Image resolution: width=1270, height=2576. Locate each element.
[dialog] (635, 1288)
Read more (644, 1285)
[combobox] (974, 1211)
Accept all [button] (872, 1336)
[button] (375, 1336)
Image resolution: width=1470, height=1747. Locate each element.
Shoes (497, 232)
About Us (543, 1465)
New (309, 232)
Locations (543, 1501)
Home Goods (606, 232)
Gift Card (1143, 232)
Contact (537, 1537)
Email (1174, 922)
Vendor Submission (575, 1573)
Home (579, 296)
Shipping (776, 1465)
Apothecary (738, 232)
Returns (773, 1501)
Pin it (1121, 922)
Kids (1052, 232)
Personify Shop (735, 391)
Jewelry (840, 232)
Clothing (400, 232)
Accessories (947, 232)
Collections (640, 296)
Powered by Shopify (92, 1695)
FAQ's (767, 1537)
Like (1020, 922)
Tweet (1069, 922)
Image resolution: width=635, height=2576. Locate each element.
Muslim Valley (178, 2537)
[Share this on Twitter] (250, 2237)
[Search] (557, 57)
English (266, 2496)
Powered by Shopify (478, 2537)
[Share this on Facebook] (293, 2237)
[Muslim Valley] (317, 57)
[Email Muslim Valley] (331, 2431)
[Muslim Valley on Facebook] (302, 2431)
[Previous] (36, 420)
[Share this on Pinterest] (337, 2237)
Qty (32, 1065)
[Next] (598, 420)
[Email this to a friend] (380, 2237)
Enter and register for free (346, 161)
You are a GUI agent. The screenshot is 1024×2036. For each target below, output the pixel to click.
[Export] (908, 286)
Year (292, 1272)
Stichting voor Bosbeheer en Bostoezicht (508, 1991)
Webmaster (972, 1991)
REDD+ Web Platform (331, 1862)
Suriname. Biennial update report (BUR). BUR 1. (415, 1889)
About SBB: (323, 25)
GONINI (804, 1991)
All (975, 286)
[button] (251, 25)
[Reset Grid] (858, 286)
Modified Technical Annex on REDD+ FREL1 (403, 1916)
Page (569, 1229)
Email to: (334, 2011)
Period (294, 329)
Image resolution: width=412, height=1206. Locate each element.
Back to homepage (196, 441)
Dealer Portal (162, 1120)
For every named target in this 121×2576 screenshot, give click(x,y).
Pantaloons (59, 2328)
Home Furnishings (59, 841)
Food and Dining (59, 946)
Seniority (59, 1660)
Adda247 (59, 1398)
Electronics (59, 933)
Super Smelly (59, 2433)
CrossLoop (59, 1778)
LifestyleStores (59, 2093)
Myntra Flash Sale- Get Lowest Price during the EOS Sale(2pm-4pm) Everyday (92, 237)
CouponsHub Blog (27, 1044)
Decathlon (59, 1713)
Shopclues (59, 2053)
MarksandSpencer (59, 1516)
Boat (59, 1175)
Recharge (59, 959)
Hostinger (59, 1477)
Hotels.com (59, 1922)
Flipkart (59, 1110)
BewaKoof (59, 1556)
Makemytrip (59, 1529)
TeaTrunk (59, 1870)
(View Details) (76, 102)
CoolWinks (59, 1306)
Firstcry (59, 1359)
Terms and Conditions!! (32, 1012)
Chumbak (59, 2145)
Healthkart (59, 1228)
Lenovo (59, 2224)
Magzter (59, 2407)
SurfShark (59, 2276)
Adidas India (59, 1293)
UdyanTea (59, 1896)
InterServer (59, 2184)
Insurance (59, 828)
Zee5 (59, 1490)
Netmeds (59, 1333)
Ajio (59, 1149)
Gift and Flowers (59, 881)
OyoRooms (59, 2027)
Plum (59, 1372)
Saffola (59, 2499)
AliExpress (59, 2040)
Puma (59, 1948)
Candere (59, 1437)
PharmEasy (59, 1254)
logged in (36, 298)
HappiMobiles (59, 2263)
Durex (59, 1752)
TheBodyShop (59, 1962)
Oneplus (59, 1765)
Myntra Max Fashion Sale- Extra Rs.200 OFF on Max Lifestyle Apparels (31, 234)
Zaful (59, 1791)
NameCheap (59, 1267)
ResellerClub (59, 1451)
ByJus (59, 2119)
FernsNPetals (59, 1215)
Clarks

— What you should do —
Reproduce exactly, and with no other material, the lines between those holding "Powered by Shopify (92, 1695)" and "Enter and register for free (346, 161)", inclusive.

— Exercise solution —
Powered by Shopify (92, 1695)
FAQ's (767, 1537)
Like (1020, 922)
Tweet (1069, 922)
Image resolution: width=635, height=2576. Locate each element.
Muslim Valley (178, 2537)
[Share this on Twitter] (250, 2237)
[Search] (557, 57)
English (266, 2496)
Powered by Shopify (478, 2537)
[Share this on Facebook] (293, 2237)
[Muslim Valley] (317, 57)
[Email Muslim Valley] (331, 2431)
[Muslim Valley on Facebook] (302, 2431)
[Previous] (36, 420)
[Share this on Pinterest] (337, 2237)
Qty (32, 1065)
[Next] (598, 420)
[Email this to a friend] (380, 2237)
Enter and register for free (346, 161)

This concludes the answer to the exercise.